### Exercise details
Once every line holding "Leather" in the listing below has been found, give their number and nothing more.

### Exercise material
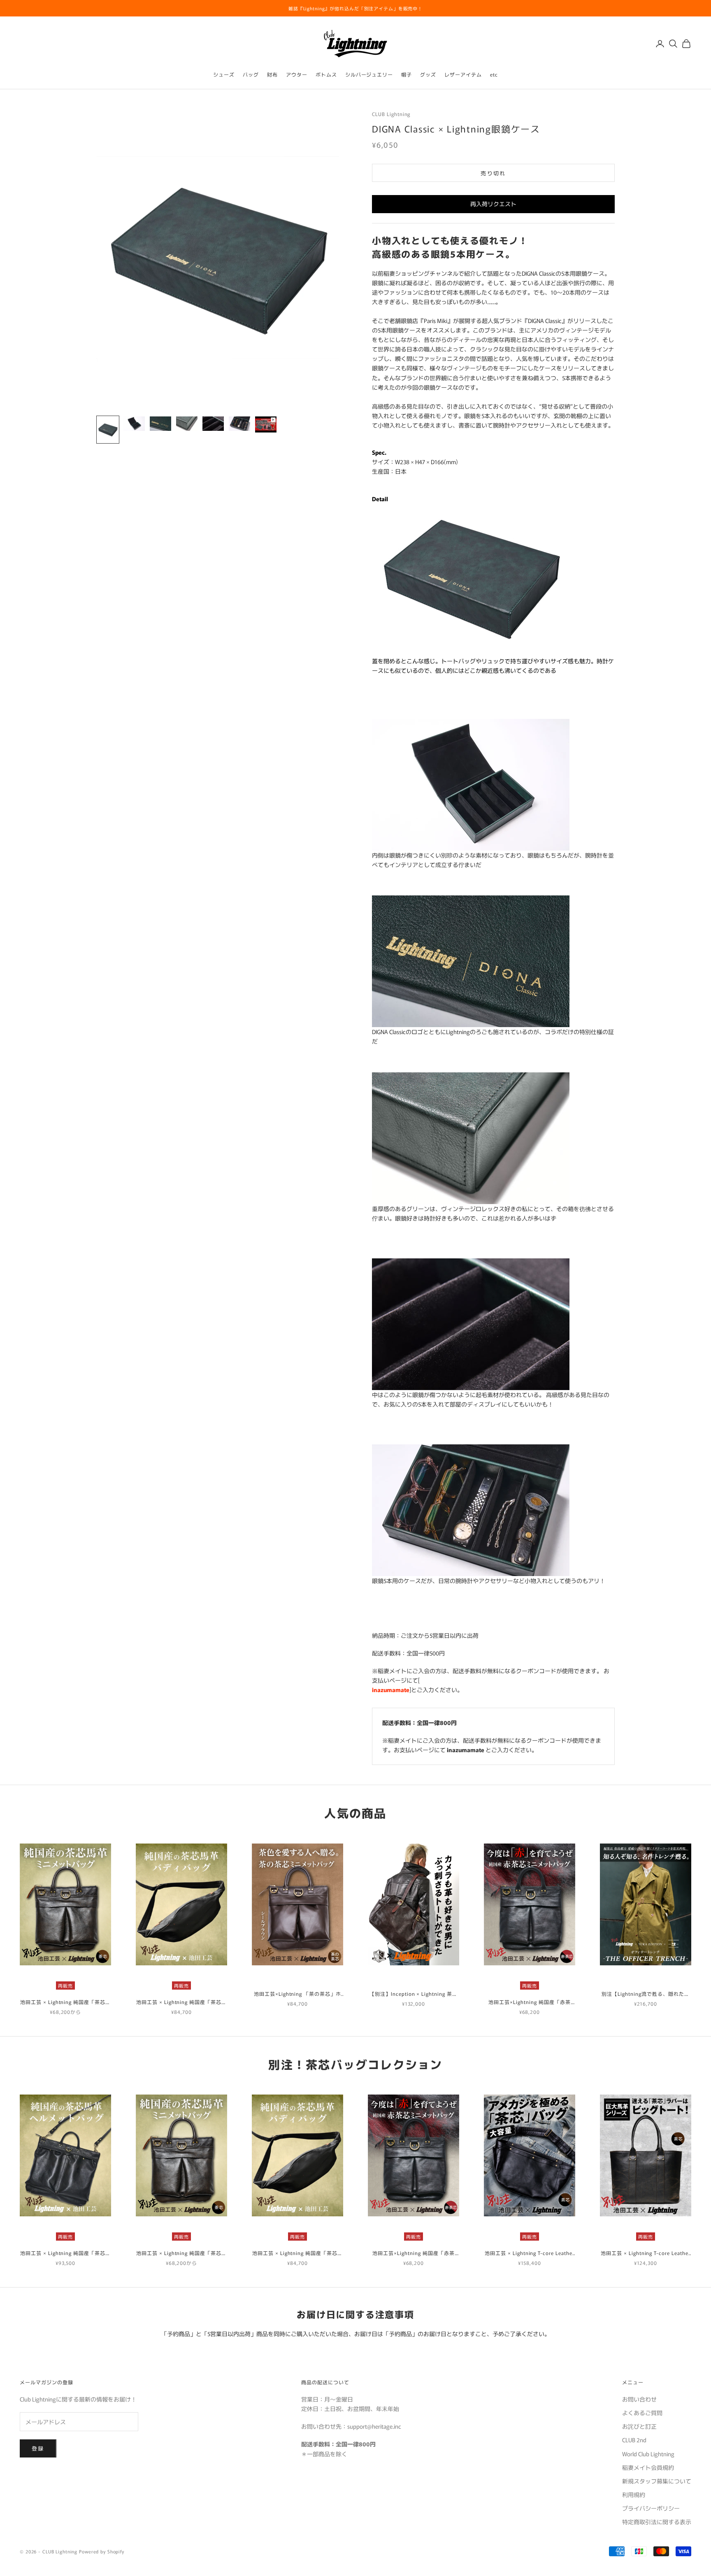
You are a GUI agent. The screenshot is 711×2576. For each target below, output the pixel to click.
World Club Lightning (648, 2454)
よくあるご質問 (642, 2413)
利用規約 (633, 2494)
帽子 (406, 74)
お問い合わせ (639, 2399)
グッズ (428, 74)
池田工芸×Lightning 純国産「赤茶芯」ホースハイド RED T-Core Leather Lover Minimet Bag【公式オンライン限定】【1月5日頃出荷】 (529, 2002)
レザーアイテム (463, 74)
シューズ (224, 74)
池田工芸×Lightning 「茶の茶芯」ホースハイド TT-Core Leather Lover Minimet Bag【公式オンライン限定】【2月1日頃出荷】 (297, 1994)
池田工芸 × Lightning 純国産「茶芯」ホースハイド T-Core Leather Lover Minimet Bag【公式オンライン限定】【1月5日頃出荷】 (65, 2002)
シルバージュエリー (369, 74)
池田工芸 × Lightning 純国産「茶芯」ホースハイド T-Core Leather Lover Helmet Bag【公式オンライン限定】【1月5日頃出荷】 (65, 2253)
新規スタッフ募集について (656, 2481)
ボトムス (326, 74)
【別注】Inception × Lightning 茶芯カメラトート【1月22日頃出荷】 (413, 1994)
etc (494, 74)
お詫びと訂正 (639, 2426)
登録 (38, 2448)
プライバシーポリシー (651, 2508)
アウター (296, 74)
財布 (272, 74)
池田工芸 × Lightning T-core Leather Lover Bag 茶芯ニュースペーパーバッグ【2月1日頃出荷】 (529, 2253)
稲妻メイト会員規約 (648, 2467)
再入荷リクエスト (493, 204)
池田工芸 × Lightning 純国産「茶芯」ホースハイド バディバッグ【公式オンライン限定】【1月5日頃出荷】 (181, 2002)
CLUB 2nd (634, 2440)
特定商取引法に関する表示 (656, 2522)
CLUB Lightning (391, 113)
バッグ (251, 74)
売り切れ (493, 173)
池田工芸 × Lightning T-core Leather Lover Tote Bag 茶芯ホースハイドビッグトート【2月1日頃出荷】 (645, 2253)
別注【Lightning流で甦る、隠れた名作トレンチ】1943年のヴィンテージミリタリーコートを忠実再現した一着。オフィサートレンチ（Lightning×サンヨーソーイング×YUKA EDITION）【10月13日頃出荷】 (645, 1994)
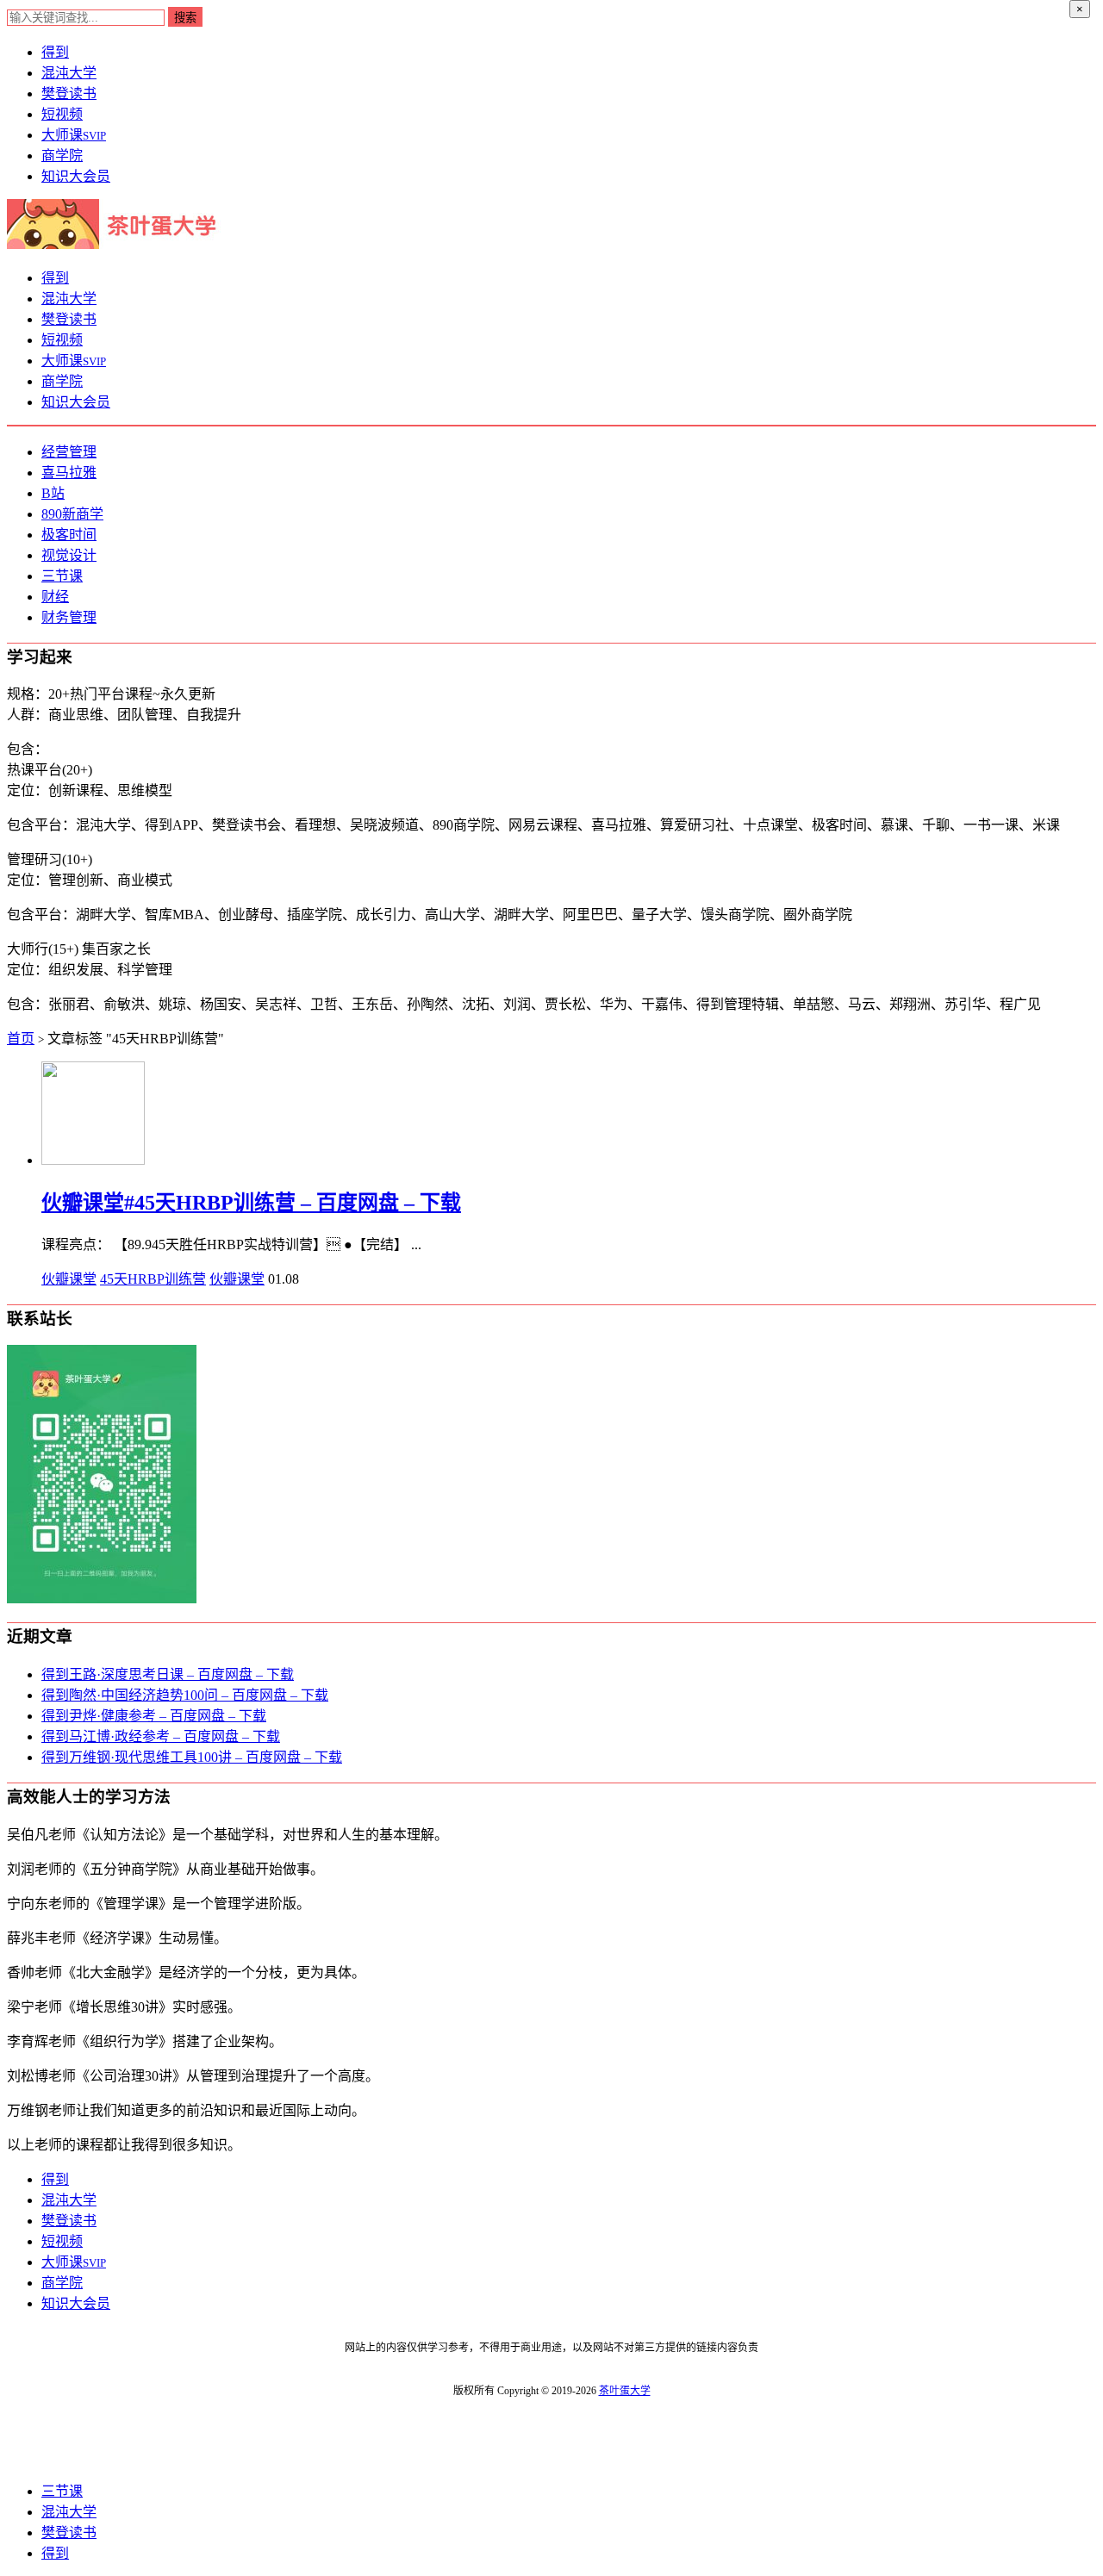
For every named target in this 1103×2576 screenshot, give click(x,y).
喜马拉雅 (69, 472)
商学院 (62, 155)
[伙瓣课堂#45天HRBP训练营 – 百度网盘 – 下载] (93, 1160)
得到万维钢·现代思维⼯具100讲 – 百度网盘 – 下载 (191, 1757)
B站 (53, 493)
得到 (55, 52)
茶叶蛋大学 (625, 2391)
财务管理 (69, 617)
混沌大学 (69, 72)
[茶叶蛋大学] (118, 244)
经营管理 (69, 452)
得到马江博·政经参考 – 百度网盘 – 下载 (160, 1736)
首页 (20, 1038)
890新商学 (72, 514)
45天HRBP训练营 (153, 1279)
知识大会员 (75, 176)
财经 (55, 596)
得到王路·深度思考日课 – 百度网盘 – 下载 (167, 1674)
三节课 (62, 576)
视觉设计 (69, 555)
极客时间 (69, 534)
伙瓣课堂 (69, 1279)
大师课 (73, 135)
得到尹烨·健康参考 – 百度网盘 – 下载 (153, 1715)
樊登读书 (69, 93)
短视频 (62, 114)
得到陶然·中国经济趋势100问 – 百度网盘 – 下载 (184, 1695)
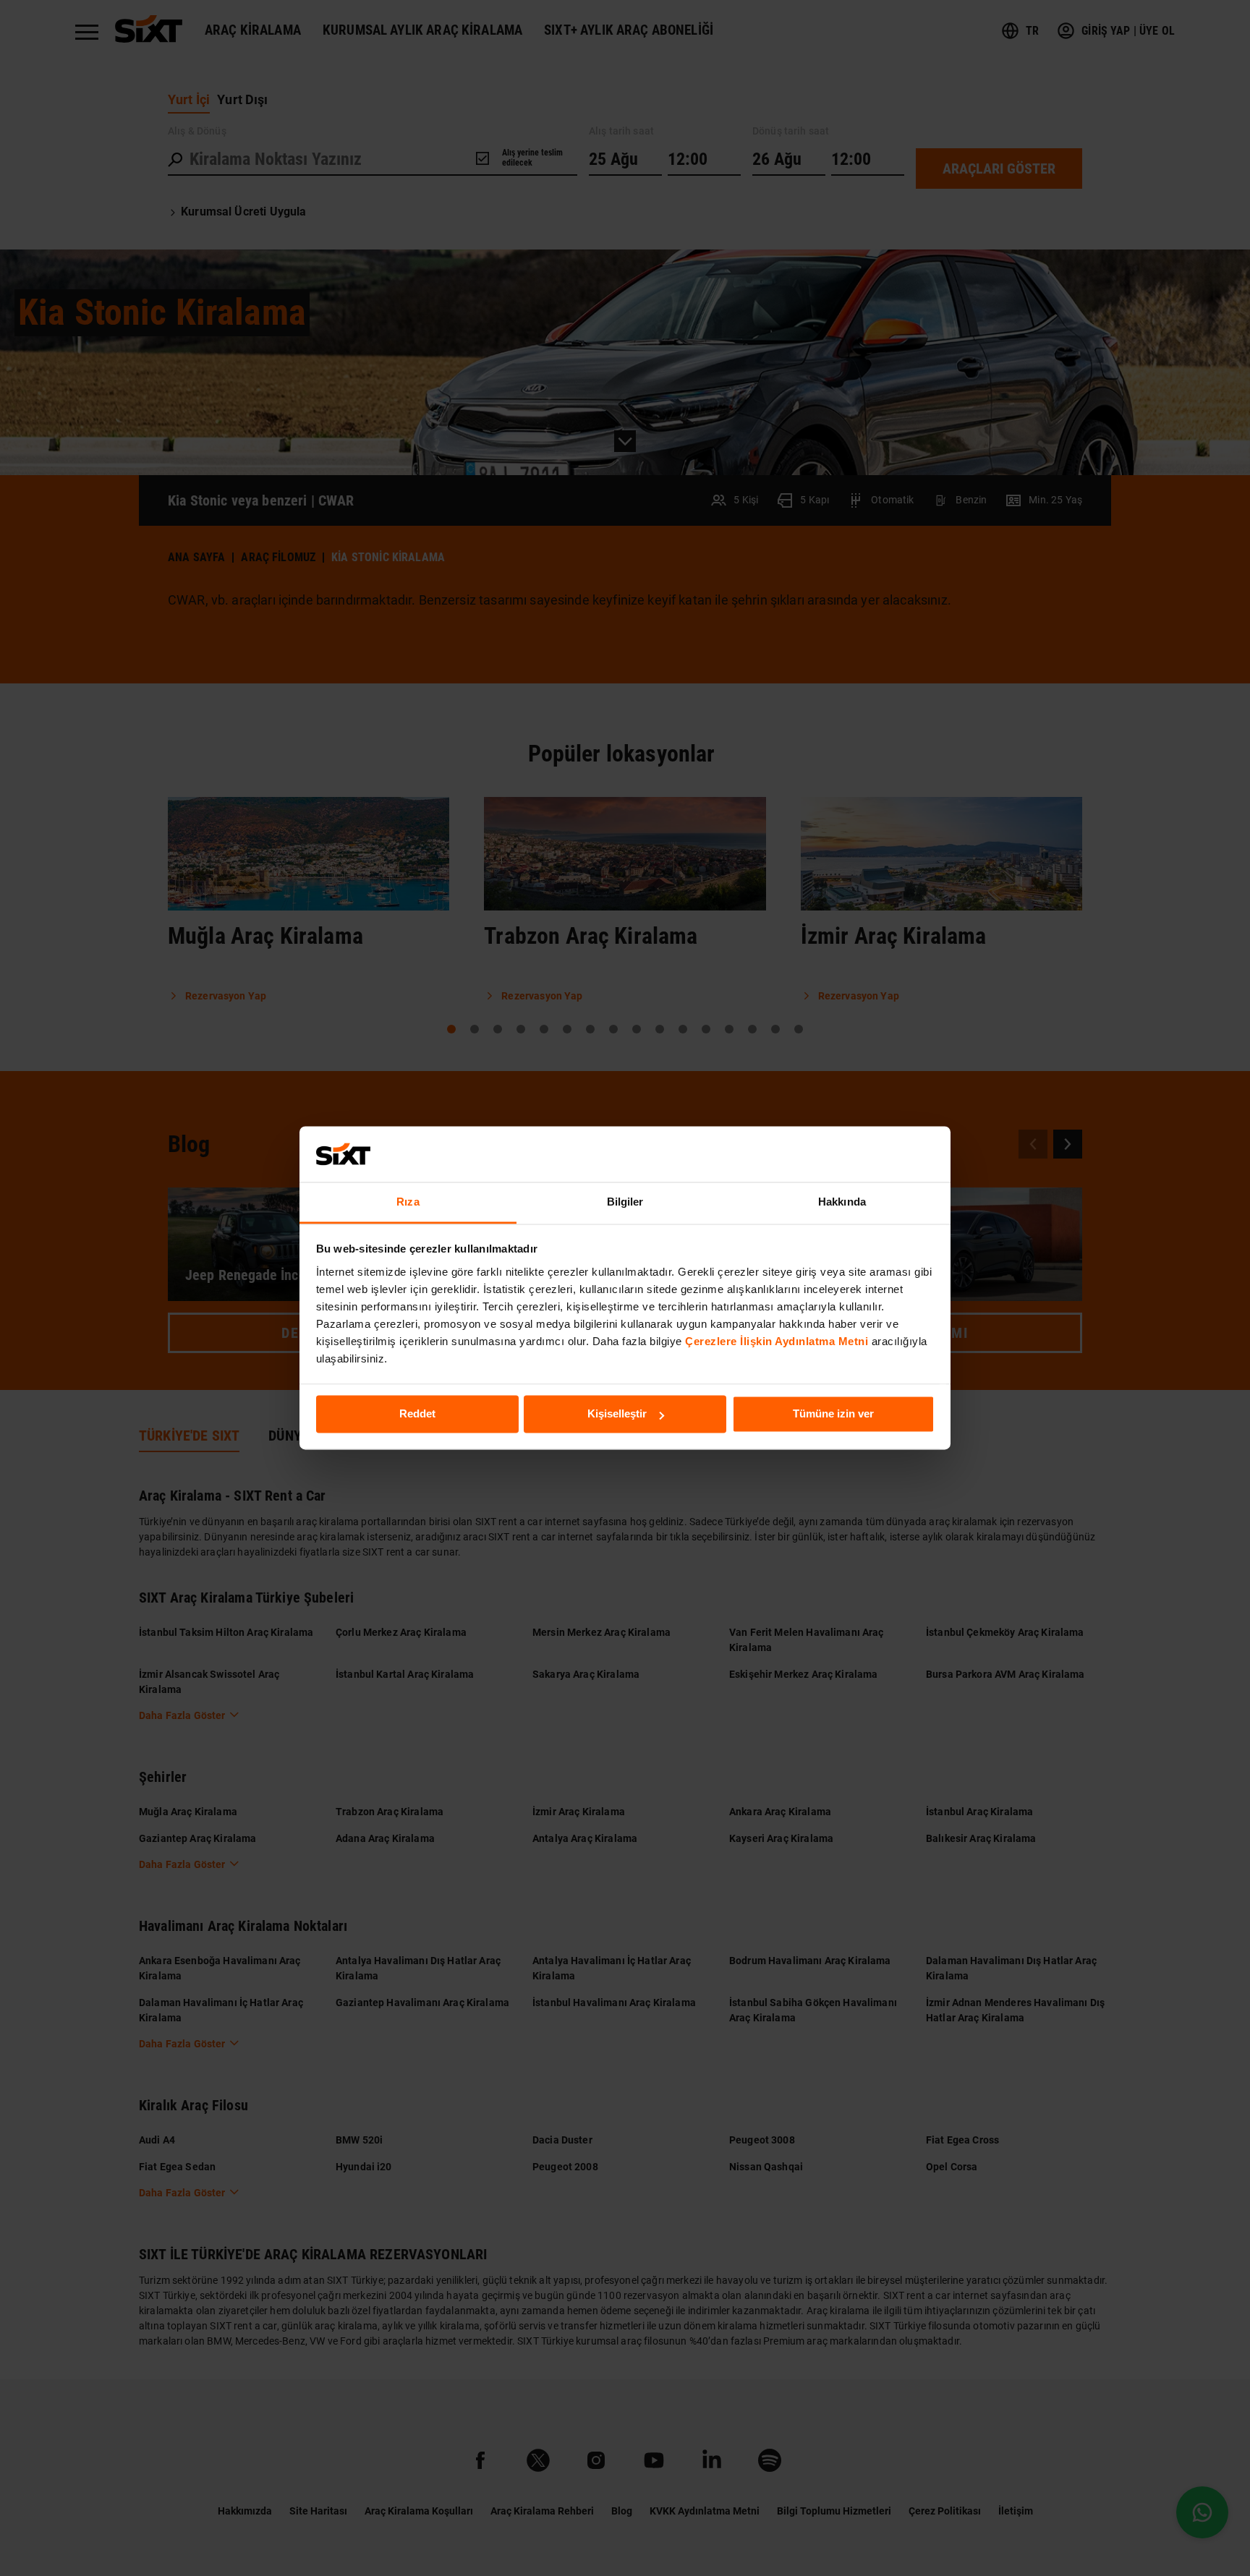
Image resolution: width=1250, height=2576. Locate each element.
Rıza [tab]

### Answer
6